Exercise requirements = Reproduce word for word everything in the poncho thread below, from "## hannabavaria (Sep" down to "a large pompom.".

Adorable!!!! That is absolutely cute!!!!! ;0)


----------



## run4fittness (May 22, 2011)

Lovely set.


----------



## hannabavaria (Sep 25, 2011)

ViTalinaCraft said:


> One of my latest designs - Temptation Poncho and Hat Set.
> It is quick and fancy project for those who love cables. Thick yarn and large size of knitting needles make this project quick and easy to knit.
> The poncho is knitted bottom up as four parts and collar is knitted in the round before all parts are sewn together. The hat is knitted in the round and decorated with a large pompom.
> 
> ...


 :thumbup: --your model is a cutie!

[del 's'] or Etsy: http://www.etsy.com/listing/253062843


----------



## willi66 (Aug 30, 2012)

Gorgeous


----------



## cinknitting (Feb 17, 2011)

just lovely!!! how hard would it be to make for an adult? I would love this for myself!


----------



## 8Linda (Nov 8, 2011)

That is beautiful, so is the model


----------



## SharonM (Nov 25, 2011)

This is just stunning! Is there an adult size option??


----------



## whitetail (Feb 19, 2011)

love this, thanks for link.


----------



## Rainebo (Apr 22, 2012)

This is really so adorable...and so is the model!


----------



## Irene Kidney (May 29, 2011)

Love it best poncho I have seen.


----------



## Corndolly (Mar 1, 2014)

This is absolutely gorgeous!


----------



## JeanneW (Feb 9, 2013)

Great pattern! Looks really warm.


----------



## elaine_1 (Apr 5, 2011)

been looking for a poncho pattern for my GD aged 5. but could,nt find one I liked...This is it. thank you sale on the way


----------



## riversong200 (Apr 20, 2014)

What a darling outfit!


----------



## yogandi (Mar 24, 2012)

Wonderful design! You should make it in adult sizes too...I would wear it.


----------



## inisfada (Feb 28, 2012)

yogandi said:


> Wonderful design! You should make it in adult sizes too...I would wear it.


I agree! I would be number 1 on line to purchase it!


----------



## nannygoat (Jan 15, 2011)

This pattern is so adorable and so is the model!


----------



## yona (Feb 7, 2011)

Adorable outfit.


----------



## lcunitz (Sep 1, 2014)

Nicely done. The cables are beautiful, their placement interesting and the shape unusual. I'm sure adults would love it also.


----------

Material =
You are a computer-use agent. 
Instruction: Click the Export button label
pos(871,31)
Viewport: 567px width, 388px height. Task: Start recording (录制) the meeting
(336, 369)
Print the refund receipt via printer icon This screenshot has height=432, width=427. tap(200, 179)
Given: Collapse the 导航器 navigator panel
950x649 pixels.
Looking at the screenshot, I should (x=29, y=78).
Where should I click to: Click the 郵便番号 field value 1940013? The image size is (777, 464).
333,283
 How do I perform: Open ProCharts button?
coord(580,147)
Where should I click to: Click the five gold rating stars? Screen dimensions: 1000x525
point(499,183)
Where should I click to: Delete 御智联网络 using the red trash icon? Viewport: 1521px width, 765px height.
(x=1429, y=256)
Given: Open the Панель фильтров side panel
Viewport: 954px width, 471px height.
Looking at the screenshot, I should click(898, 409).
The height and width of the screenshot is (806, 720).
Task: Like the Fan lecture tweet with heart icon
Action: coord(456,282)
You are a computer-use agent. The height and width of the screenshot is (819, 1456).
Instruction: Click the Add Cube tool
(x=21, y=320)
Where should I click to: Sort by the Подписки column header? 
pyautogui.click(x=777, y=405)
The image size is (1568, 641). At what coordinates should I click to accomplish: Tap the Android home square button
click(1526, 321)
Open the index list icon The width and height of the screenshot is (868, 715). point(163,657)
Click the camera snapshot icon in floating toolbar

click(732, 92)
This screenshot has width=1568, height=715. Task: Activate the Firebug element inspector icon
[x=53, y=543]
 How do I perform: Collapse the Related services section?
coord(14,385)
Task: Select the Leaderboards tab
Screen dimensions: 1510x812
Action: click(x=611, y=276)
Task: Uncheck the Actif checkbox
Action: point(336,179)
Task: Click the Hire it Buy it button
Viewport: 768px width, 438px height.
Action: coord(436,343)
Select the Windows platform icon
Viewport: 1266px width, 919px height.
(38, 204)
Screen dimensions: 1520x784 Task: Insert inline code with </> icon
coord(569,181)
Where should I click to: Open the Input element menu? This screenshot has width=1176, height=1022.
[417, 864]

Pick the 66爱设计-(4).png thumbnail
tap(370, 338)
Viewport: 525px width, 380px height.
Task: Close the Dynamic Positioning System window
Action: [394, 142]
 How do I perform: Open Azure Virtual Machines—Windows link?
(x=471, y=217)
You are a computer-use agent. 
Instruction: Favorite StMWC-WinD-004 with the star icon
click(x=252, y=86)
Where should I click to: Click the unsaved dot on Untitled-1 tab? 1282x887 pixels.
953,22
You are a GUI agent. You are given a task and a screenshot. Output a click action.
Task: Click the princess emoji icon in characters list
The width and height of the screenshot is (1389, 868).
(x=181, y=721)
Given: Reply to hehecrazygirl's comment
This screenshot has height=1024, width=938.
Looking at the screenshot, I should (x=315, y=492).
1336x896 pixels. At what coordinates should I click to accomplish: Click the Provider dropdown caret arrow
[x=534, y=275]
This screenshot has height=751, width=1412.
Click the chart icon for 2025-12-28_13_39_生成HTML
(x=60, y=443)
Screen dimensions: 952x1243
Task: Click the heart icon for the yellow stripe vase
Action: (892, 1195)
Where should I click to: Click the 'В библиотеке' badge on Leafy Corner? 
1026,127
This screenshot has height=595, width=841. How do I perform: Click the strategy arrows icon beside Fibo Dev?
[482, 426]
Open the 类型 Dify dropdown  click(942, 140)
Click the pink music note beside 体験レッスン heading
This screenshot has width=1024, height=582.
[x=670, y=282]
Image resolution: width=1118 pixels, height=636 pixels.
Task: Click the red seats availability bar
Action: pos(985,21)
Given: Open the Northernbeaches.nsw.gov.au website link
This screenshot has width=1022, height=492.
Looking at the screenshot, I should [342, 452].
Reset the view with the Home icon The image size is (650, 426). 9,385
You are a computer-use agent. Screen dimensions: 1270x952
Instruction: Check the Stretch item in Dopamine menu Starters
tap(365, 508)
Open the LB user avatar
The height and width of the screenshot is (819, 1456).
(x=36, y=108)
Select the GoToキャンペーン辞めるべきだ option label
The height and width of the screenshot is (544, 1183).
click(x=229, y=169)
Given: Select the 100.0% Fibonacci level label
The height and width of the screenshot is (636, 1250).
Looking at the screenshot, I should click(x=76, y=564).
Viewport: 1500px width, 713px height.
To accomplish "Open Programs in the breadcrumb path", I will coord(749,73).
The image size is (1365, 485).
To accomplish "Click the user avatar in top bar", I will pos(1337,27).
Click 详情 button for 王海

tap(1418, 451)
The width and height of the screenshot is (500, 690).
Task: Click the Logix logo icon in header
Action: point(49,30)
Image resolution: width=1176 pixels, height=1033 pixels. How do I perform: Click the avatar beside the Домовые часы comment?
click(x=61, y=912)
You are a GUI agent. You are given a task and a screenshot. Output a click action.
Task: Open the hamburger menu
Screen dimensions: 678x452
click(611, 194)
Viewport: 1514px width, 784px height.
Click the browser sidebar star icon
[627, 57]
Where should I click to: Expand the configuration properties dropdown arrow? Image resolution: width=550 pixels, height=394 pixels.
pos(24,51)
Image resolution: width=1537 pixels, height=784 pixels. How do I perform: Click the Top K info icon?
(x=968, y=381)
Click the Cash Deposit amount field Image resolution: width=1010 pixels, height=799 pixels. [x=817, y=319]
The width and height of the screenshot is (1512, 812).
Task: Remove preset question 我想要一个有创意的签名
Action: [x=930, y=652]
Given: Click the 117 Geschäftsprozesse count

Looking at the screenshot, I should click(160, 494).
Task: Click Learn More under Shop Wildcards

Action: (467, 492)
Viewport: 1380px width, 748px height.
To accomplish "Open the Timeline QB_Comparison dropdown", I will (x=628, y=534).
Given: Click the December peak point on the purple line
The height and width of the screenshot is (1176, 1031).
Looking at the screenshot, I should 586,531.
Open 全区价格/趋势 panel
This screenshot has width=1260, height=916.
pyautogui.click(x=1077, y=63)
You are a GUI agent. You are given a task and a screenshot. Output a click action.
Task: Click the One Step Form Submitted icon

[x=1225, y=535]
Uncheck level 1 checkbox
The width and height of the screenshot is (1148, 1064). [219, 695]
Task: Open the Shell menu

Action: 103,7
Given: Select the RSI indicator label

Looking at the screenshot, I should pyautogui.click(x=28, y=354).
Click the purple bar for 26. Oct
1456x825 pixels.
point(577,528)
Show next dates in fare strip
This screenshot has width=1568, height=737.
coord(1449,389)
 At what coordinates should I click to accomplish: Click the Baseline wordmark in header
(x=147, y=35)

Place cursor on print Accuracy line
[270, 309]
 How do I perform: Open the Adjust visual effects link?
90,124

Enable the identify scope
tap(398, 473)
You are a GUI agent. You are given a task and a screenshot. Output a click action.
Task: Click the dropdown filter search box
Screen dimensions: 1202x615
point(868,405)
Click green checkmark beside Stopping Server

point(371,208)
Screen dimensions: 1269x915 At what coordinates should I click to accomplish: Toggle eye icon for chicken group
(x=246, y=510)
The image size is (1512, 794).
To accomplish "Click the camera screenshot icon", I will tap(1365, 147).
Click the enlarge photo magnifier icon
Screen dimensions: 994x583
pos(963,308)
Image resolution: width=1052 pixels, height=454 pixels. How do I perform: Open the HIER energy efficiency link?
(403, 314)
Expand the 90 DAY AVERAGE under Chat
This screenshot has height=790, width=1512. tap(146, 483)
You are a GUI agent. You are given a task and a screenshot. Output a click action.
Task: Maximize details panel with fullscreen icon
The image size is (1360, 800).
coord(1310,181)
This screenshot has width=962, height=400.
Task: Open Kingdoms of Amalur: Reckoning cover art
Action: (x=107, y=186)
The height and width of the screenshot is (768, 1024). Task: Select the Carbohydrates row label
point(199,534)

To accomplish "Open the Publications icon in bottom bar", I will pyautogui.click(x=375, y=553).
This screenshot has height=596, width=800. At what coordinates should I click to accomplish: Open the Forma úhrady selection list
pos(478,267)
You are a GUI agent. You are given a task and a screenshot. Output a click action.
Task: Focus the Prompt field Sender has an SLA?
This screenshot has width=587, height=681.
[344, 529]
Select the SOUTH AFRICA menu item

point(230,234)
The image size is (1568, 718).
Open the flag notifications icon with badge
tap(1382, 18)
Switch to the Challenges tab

Result for this exercise =
## hannabavaria (Sep 25, 2011)

ViTalinaCraft said:


> One of my latest designs - Temptation Poncho and Hat Set.
> It is quick and fancy project for those who love cables. Thick yarn and large size of knitting needles make this project quick and easy to knit.
> The poncho is knitted bottom up as four parts and collar is knitted in the round before all parts are sewn together. The hat is knitted in the round and decorated with a large pompom.